On March 21, the apex court asked the government why it chose not to create a separate category for those who couldn't deposit demonetised notes by December 30, 2016 unlike non-resident Indians and people who were abroad.
The Centre informed the court that it had taken a 'conscious decision' not to extend the period beyond December 30 last year for exchanging demonetised currency notes.
It also said it was not legally bound to come out with a fresh notification to grant a grace period or a window for depositing scrapped currency notes.
The apex court had on March 6 sought responses of the Centre and RBI on why demonetised notes were not accepted till March 31 as was promised.
On March 10, it sought replies from the Centre and RBI on the plea against tweaking of rules on exchange of demonetised currency.

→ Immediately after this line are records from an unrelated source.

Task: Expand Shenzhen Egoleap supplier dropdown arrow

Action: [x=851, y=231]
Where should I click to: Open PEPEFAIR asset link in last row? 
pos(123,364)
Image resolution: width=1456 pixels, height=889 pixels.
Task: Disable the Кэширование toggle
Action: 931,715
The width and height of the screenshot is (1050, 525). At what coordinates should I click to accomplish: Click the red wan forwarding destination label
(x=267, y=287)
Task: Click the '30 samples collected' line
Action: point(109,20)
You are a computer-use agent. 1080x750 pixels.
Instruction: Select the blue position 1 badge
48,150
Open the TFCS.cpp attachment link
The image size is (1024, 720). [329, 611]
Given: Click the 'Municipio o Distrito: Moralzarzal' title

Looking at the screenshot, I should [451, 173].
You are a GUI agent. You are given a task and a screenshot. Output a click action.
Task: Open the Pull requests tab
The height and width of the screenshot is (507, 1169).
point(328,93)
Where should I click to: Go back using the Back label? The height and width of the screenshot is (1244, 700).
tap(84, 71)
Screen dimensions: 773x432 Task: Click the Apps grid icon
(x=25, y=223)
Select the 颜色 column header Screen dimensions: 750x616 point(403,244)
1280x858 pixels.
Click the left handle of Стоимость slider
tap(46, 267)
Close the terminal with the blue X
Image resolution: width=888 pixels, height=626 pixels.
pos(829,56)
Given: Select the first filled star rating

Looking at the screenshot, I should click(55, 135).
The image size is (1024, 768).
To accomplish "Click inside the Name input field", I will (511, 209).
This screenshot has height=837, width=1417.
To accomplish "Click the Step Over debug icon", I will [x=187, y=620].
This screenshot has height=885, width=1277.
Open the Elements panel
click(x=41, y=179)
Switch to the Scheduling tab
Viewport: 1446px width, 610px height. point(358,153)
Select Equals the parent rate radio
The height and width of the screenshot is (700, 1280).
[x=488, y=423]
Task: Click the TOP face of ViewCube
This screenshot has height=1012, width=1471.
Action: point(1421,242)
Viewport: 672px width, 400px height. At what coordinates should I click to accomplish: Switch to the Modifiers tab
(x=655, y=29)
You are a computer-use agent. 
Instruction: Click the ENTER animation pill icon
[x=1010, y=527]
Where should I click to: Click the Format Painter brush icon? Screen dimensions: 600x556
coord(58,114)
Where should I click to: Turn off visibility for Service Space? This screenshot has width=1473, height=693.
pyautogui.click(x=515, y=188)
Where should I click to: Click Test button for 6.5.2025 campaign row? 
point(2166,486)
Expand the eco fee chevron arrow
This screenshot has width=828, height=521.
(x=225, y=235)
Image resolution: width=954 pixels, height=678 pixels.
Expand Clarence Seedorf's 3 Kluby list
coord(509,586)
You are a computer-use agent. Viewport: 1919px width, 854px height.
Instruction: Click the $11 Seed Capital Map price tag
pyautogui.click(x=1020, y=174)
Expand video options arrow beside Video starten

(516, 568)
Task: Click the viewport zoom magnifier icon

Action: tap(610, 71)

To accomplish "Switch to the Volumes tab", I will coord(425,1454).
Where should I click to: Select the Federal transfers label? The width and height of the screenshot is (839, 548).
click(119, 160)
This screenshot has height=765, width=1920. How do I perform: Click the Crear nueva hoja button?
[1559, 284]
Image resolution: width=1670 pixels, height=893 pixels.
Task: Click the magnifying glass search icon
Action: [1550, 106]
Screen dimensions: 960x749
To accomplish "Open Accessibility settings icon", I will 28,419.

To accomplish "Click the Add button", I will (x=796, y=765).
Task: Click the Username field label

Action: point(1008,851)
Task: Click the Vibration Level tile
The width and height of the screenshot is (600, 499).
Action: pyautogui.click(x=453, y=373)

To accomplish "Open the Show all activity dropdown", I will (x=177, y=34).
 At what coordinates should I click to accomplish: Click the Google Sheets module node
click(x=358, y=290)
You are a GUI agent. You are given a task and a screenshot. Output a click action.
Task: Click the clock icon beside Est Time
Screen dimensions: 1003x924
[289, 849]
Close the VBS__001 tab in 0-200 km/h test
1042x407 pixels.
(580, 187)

Prime Minister Narendra Modi's address to the nation on the evening of November 8 last year on demonetisation and the subsequent notification of the federal bank that banned notes can be exchanged at RBI offices even up to March 31, 2017 were valid assurances which stood breached by the ordinance, counsel for the petitioner, Sudha Mishra, had said.
The plea alleged that the prime minister and RBI had assured people at large that demonetised currency notes could be exchanged till December 30, 2016 and then on March 31, 2017 at RBI branches after complying with formalities.
The petitioner referred to the Specified Bank Notes Cessation of Liabilities Ordinance and said it had breached the assurance.
The Ordinance said only those who were abroad, armed forces' personnel posted in remote areas or others who could give valid reasons for not being able to deposit the cancelled notes at banks could deposit demonetised notes till March 31 this year after the deadline expired on December 30, 2016.
The Centre had come out with the Ordinance making possession of a large number of scrapped notes a penal offence attracting a monetary fine.